2. Sensations which are heard and that continue after their origins have stopped: Voices tend to reverberate in a large, empty room; especially, when the walls and the floor are uncovered and made of stone.
reverberation (s) (noun), reverberations (pl)
1. A repetition of or a bouncing of sounds: The reverberation of the organ echoed through the empty church.

When Doris was practicing her speech in the big hall that was void of people, she had to get used to the reverberations of her words so she could concentrate on the content of her presentation that would take place later in the evening with an audience.

2. A commotion or blaring that is heard several times: The reverberations of cars honking on the streets in the city at rush hour slowly died away.
reverberation chamber (s) (noun), reverberation chambers (pl)
In acoustics, a room having very little audible absorptions: A reverberation chamber has multiple echoes in all directions; so, if a sound is measured at a particular point, it will appear to come equally from all directions.
reverberative (adjective), more reverberative, most reverberative
A reference to that which rebounds around to other areas: The military attack had reverberative concerns for other nations around the world.
reverberator (s) (noun), reverberators (pl)
Someone who or that which causes re-echoing in the ears: The reverberators, or rehearsing actors in the empty theater, were sometimes upset by the resonating of their voices.
reverberatory (adjective), more reverberatory, most reverberatory
A reference to something that is repeatedly deviating or diverting: The reverberatory light from the lightening was followed by reverberating thunder.
reverberatory furnace (s) (noun), reverberatory furnaces (pl)
A heating device in which the roof and the walls are heated by flames and radiate heat onto material that is located in the center of the heating tool: Jack, the contractor, installed a reverberatory furnace in the renovated house as requested by the owner, Mrs.
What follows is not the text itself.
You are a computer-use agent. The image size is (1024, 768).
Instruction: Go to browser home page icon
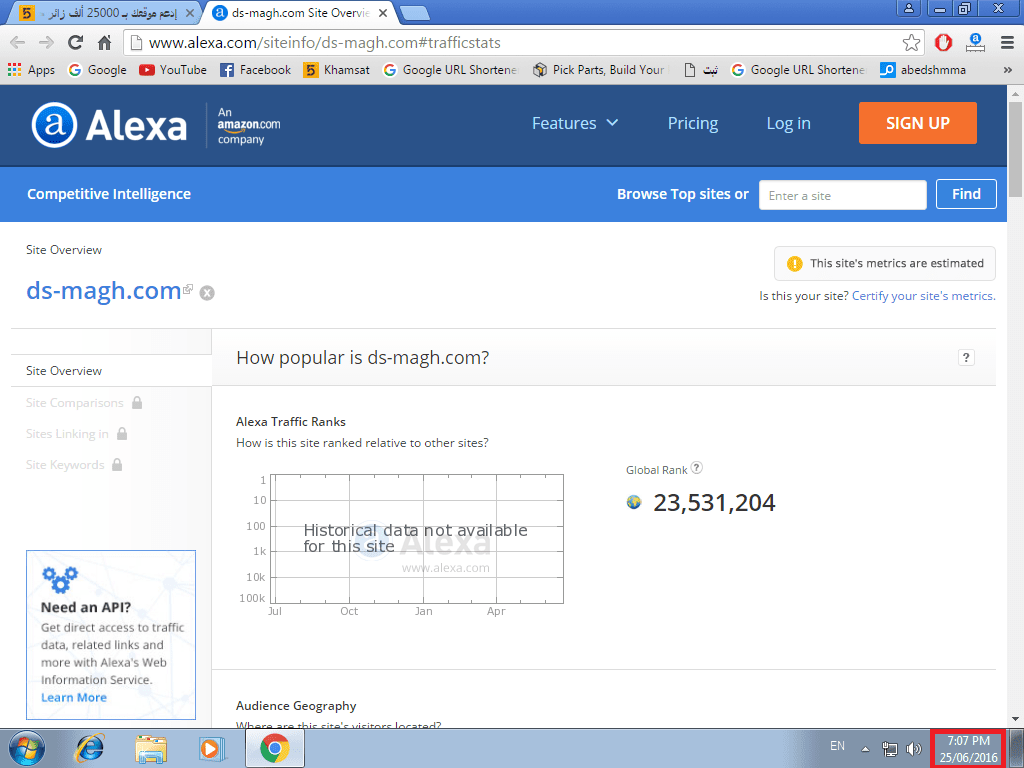tap(104, 43)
Swanson.
Verbera, sed audi. (Latin saying)
Literally, "Beat me, but hear me out." Freely translated as, "Don't shoot the messenger."
verberant (adjective), more verberant, most verberant
A reference to noises that have been produced: The verberant booms of the cannons were heard from far away.
verberate (verb), verberates; verberated; verberating
1. To beat, to strike, to make loud clamor: Kimberly's deep booming laugh verberated around the room.
2. To shake, to tremble, to quiver: The negative comments made by Professor Hilman verberated the students in the classroom.

The shocking news of the vocalist's death first verberated on TV and radio news broadcasts after which it reverberated over and over again for days.
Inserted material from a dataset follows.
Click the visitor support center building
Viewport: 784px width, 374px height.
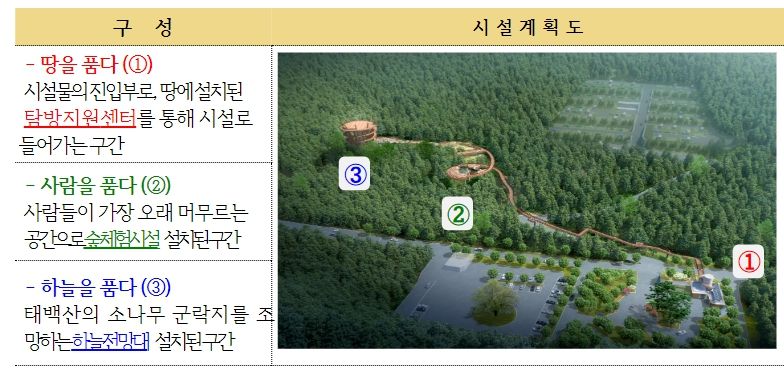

3. To vibrate or to agitate because of a loud racket: The party verberated with gaiety and laughter which bothered the neighbors living near the house.
4. In physics, hearing waves that are perceived by those who are within the vicinity of the sources which are near enough to be heard: Heather's singing verberated throughout the house.
verberation (s) (noun), verberations (pl)
1. A breaking or knocking; specifically, the impulse or vibration of a body that causes sound: The verberations of the drums were very loud.
2. Loud noises or rumbling that can be heard nearby or from a distance: The verberations of gun shots during target practice make it necessary for participants to wear sound-proofing ear covers to protect their eardrums.